Texto selecionado:
..........

A Escola Internacional de San Antonio de Los Baños, em Cuba, surgiu no meu imaginário há alguns anos, a partir da ida do Aldemar Matias (“Parente” e “La Arrancada”) e Zeudi Souza (“Perdido” e “No Rio das Borboletas”) para lá. Lembro do quanto falavam empolgados sobre o intercâmbio com alunos de outros países, da qualidade da formação, do quanto isto representou em suas carreiras.

Posteriormente algumas oportunidades de trabalho me proporcionaram conhecer outros profissionais formados na Escola. Mais do que apenas competentes nas suas funções, me interessa muito notar a maneira colaborativa como pensam a produção de cinema, como tem consciência sobre que papel nosso trabalho cumpre na sociedade, onde pode chegar e como podemos nos especializar em uma linguagem que nos seja próxima, que tenha nossa interpretação dos fatos, de terceiro mundo, sul-americana. Aí é que está o ouro: na capacidade de olhar para si, para seus semelhantes, e entender que, a partir disso, podemos fazer um audiovisual único.

Através de um projeto aprovado em um edital do município, tive a oportunidade de realizar um taller de duas semanas nesta escola. Chama-se ‘Narrativas Breves’, e tem como objetivo ensinar técnicas de construções narrativas para histórias de curta duração. Foi ministrado pelo roteirista espanhol Enric Rufas.

Cursos dessa duração nunca irão abranger todas as carências de seus alunos, claro, mas ainda assim a expectativa era alta.

..........

Enunciado da tarefa: Extraia, sem qualquer alteração, o trecho do texto sobre a escola de cinema em Cuba que se inicia nas palavras “Através de um” e termina logo após “expectativa era alta.”. As linhas apresentadas em seguida não são necessárias.

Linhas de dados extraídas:

..........

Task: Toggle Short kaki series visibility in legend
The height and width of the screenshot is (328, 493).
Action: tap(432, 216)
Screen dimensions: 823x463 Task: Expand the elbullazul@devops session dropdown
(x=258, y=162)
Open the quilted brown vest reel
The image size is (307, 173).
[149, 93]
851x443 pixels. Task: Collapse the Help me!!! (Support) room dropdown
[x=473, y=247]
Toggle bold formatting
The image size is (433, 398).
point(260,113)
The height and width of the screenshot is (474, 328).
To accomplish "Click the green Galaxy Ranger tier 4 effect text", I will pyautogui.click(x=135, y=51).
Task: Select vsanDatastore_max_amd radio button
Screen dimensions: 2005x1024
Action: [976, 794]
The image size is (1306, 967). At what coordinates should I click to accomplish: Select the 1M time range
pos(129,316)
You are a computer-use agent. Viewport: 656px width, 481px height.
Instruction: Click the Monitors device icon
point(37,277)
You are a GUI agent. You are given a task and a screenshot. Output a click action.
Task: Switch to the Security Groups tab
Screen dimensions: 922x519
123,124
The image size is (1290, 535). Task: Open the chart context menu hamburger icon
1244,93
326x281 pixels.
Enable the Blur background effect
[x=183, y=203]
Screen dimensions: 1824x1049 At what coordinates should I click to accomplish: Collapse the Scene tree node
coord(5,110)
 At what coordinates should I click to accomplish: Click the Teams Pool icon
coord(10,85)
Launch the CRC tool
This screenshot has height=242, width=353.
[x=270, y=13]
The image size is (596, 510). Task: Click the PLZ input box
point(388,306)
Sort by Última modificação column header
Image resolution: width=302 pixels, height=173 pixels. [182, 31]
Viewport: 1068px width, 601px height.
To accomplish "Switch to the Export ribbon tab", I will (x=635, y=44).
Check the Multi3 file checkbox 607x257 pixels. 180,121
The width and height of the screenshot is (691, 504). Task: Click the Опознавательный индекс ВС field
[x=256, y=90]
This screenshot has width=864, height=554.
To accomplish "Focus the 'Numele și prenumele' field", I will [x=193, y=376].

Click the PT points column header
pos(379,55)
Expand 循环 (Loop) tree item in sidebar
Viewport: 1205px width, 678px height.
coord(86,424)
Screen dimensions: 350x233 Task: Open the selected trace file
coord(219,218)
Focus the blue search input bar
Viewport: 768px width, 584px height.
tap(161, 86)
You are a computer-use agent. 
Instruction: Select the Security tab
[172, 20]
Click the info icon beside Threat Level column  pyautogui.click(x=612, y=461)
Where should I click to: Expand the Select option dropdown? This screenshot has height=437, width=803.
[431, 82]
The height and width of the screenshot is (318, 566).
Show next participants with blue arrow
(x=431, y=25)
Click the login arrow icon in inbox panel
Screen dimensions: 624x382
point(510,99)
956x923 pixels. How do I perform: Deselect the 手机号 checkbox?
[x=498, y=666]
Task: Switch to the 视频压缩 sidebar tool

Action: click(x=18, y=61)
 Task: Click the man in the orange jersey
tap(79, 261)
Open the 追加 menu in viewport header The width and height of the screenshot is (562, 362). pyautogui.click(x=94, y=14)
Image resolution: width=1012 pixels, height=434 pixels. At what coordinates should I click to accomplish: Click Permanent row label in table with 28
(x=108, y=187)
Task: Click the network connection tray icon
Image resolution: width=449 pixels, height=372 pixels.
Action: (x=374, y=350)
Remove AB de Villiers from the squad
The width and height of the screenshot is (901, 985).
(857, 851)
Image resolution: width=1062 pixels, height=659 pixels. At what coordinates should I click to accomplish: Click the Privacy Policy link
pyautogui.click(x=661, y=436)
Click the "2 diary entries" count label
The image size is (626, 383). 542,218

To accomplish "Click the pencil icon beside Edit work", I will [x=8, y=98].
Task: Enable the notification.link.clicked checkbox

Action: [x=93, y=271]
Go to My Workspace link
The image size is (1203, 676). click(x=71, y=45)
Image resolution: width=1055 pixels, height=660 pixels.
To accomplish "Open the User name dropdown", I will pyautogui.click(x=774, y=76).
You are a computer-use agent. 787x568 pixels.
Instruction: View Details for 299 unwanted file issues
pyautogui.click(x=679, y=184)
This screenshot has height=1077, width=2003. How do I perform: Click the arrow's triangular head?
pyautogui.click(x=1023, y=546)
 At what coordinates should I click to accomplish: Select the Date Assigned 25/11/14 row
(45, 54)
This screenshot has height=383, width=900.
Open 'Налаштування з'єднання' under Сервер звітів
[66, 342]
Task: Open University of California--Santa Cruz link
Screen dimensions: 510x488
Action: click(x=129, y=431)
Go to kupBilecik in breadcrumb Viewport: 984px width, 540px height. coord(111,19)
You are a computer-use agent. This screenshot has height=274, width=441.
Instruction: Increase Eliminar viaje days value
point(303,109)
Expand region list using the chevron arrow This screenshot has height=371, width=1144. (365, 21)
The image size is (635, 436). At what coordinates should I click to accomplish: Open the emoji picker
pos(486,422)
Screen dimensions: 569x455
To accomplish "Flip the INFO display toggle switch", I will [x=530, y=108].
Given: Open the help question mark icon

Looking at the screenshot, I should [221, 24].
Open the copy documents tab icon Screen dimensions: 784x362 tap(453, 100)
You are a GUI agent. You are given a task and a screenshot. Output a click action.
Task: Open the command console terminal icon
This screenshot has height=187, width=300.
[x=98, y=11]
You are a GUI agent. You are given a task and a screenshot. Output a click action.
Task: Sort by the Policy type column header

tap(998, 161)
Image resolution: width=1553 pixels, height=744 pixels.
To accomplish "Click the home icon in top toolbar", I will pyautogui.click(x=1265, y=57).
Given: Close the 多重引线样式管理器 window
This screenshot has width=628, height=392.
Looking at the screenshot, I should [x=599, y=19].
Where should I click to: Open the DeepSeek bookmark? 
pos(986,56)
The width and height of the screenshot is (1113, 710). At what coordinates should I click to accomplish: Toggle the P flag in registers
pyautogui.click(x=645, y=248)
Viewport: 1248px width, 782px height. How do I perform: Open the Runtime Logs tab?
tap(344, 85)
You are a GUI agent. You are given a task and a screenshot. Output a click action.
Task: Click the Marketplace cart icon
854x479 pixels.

..........

Resposta correta:
Através de um projeto aprovado em um edital do município, tive a oportunidade de realizar um taller de duas semanas nesta escola. Chama-se ‘Narrativas Breves’, e tem como objetivo ensinar técnicas de construções narrativas para histórias de curta duração. Foi ministrado pelo roteirista espanhol Enric Rufas.

Cursos dessa duração nunca irão abranger todas as carências de seus alunos, claro, mas ainda assim a expectativa era alta.